Workshop Paper Presentations

Finding Similar Exercises in Retrieval Manner

Tongwen Huang, Xihua Li and Yi Chao

Abstract: When students make a mistake in an exercise, they can consolidate it by “similar exercises” which have the same concepts, purposes and methods. Commonly, for a certain subject and study stage, the size of the exercise bank is in the range of millions to even tens of millions, how to find similar exercises for a given exercise becomes a crucial technical problem. Generally, we can assign a variety of explicit labels to the exercise, and then query through the labels, but the label annotation is time-consuming, laborious and costly, with limited precision and granularity, so it is not feasible. In practice, we define “similar exercises” as a retrieval process of finding a set of similar exercises based on recall, ranking and re-rank procedures, called the FSE problem (Finding similar exercises). In other papers, FSE focuses on ranking method, this paper will comprehensively introduce recall, ranking, re-rank, and define similar exercise more accurately. Furthermore, comprehensive representation of the semantic information of exercises was obtained through representation learning. In addition to the reasonable architecture, we also explore what kind of tasks are more conducive to the learning of exercise semantic information from pre-training and supervised learning. It is difficult to annotate similar exercises and the annotation consistency among experts is low. Therefore this paper also provides solutions to solve the problem of low-quality annotated data. Compared with other methods, this paper has obvious advantages in both architecture rationality and algorithm precision, which now serves the daily teaching of hundreds of schools.

TQ-Net: Mixed Contrastive Representation Learning For Heterogeneous Test Questions

He Zhu, Xihua Li, Xuemin Zhao, Yunbo Cao and Shan Yu

Abstract: Recently, more and more people study online for the convenience of access to massive learning materials (e.g. test questions/notes), thus accurately understanding learning materials became a crucial issue, which is essential for many educational applications. Previous studies focus on using language models to represent the question data. However, test questions (TQ) are usually heterogeneous and multi-modal, e.g., some of them may only contain text, while others half contain images with information beyond their literal description. In this context, both supervised and unsupervised methods are difficult to learn a fused representation of questions. Meanwhile, this problem cannot be solved by conventional methods such as image caption, as the images may contain information complementary rather than duplicate to the text. In this paper, we first improve previous text-only representation with a two-stage unsupervised instance level contrastive based pre-training method (MCL: Mixture Unsupervised Contrastive Learning). Then, TQ-Net was proposed to fuse the content of images to the representation of heterogeneous data. Finally, supervised contrastive learning was conducted on relevance prediction-related downstream tasks, which help the model to effectively learn the representation of questions. We conducted extensive experiments on question-based tasks on large-scale, real-world datasets, which demonstrated the effectiveness of TQ-Net and improve the precision of downstream applications (e.g. similar questions ↑2.02% and knowledge point prediction ↑7.20%). Our code will be available, and we will open-source a subset of our data to promote the development of relative studies.

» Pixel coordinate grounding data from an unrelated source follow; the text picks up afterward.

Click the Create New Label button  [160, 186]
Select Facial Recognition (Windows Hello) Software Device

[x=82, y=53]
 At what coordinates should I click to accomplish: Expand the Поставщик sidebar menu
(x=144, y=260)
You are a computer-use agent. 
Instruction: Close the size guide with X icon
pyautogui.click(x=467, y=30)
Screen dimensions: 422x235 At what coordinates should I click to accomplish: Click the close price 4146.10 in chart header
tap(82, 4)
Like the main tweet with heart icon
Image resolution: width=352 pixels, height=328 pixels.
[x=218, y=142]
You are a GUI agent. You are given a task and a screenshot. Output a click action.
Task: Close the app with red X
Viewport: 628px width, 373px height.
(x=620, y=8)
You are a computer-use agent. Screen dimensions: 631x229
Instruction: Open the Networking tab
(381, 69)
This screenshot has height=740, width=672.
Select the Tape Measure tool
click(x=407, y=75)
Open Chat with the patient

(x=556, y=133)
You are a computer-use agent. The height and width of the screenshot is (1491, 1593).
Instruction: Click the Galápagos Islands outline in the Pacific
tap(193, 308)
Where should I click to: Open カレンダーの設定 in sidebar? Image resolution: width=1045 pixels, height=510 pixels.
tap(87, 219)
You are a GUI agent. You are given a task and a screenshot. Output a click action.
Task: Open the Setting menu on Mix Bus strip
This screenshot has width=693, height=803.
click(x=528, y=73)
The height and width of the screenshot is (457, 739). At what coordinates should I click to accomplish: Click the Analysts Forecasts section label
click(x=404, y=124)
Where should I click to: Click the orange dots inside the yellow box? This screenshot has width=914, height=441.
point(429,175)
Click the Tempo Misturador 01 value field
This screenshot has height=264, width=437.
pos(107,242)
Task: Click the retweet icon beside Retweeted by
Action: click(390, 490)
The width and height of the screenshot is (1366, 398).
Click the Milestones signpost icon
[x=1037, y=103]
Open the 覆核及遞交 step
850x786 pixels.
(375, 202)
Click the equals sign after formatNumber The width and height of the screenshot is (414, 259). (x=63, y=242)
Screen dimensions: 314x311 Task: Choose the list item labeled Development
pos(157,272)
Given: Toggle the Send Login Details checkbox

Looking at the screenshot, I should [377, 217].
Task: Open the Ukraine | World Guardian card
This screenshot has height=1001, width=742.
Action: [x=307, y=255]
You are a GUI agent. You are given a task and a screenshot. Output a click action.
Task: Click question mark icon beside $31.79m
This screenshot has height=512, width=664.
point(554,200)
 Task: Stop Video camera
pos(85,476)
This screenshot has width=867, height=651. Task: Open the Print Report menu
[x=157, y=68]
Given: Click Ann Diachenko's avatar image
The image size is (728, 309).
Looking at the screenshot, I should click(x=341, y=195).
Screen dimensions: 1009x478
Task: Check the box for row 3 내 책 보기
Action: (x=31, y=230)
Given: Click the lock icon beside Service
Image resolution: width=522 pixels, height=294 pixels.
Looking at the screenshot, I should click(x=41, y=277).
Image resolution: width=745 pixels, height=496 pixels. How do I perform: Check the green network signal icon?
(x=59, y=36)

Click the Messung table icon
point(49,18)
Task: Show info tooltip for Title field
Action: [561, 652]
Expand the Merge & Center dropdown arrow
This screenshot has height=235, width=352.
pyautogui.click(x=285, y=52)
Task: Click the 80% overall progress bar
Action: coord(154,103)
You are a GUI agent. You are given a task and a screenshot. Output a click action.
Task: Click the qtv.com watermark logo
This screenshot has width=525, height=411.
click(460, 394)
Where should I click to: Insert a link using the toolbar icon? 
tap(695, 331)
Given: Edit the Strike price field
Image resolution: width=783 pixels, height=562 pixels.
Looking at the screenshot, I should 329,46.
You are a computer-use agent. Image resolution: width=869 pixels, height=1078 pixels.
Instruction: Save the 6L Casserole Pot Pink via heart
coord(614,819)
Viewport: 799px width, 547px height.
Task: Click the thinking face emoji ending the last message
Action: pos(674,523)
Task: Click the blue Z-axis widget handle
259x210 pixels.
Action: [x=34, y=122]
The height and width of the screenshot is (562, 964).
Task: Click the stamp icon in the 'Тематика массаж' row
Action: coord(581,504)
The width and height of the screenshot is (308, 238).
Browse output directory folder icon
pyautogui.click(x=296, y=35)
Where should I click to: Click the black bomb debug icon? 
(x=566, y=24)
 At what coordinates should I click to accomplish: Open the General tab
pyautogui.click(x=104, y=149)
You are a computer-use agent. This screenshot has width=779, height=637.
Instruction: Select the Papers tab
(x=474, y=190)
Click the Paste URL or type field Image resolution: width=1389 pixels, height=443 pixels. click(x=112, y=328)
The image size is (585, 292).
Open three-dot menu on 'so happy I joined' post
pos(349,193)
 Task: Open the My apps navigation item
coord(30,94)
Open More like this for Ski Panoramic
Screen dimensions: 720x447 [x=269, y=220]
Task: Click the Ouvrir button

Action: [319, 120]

Inferring Actions and Joint Attention From Dual-view Classroom Videos

Fang Nan, Feng Tian, Yaozhi Wang, Qidong Liu, Yanze Wu, Jizhong Zhang, Huan Li, Haiping Zhu, Yuzhe Yao, Heng Zhang, Yaqiang Wu and Qinghua Zheng

Abstract: There is a handful of pedagogical studies on the assessment of in-classroom teaching quality that indicate that recognizing student/teacher actions in the classroom and their non-contact interaction is necessary. Although modern classrooms are often equipped with dual-view cameras, i.e., forward and backward, which is a widely applied CCTV installation solution, existing recognition methods of recognizing student/teacher actions and understanding their attentions confront two challenges, (i) the combination explosion of Multi-Human and Multi-Object in Classroom (MHMOC) scenes and (ii) the dual-view separation between teacher-oriented and student-oriented videos. In this paper, we propose a novel framework to precisely recognize the actions and interactions between teachers and students in dual-view camera settings. Accordingly, a pose-feature-based graph neural network HOI detection and a joint attention detection are proposed to address the challenge. Our proposed method is comprehensively evaluated against various state-of-the-art methods, and the result shows that our method significantly outperforms the baselines with improvements of 22.4%,60.5% and 74.1% on the mAP, AUC and L2 distance, respectively. Especially, a prototype system based on our research is already deployed in real-world applications.

Mastery Guided Non-parametric Clustering to Scale-up Strategy Prediction

Anup Shakya, Vasile Rus and Deepak Venugopal

Abstract: Predicting the strategy (sequence of concepts) that a student is likely to use in problem-solving helps Adaptive Instructional Systems (AISs) better adapt themselves to different types of learners based on their learning abilities. This can lead to a more dynamic, engaging, and personalized experience for students. To scale up training a prediction model (such as LSTMs) over large-scale education datasets, we develop a non-parametric approach to cluster symmetric instances in the data. Specifically, we learn a representation based on Node2Vec that encodes symmetries over mastery or skill level since, to solve a problem, it is natural that a student’s strategy is likely to involve concepts in which they have gained mastery. Using this representation, we use DP-Means to group symmetric instances through a coarse-to-fine refinement of the clusters. We apply our model to learn strategies for Math learning from large-scale datasets from MATHia, a leading AIS for middle-school math learning. Our results illustrate that our approach can consistently achieve high accuracy using a small sample that is representative of the full dataset. Further, we show that this approach helps us learn strategies with high accuracy for students at different skill levels, i.e., leveraging symmetries improves fairness in the prediction model.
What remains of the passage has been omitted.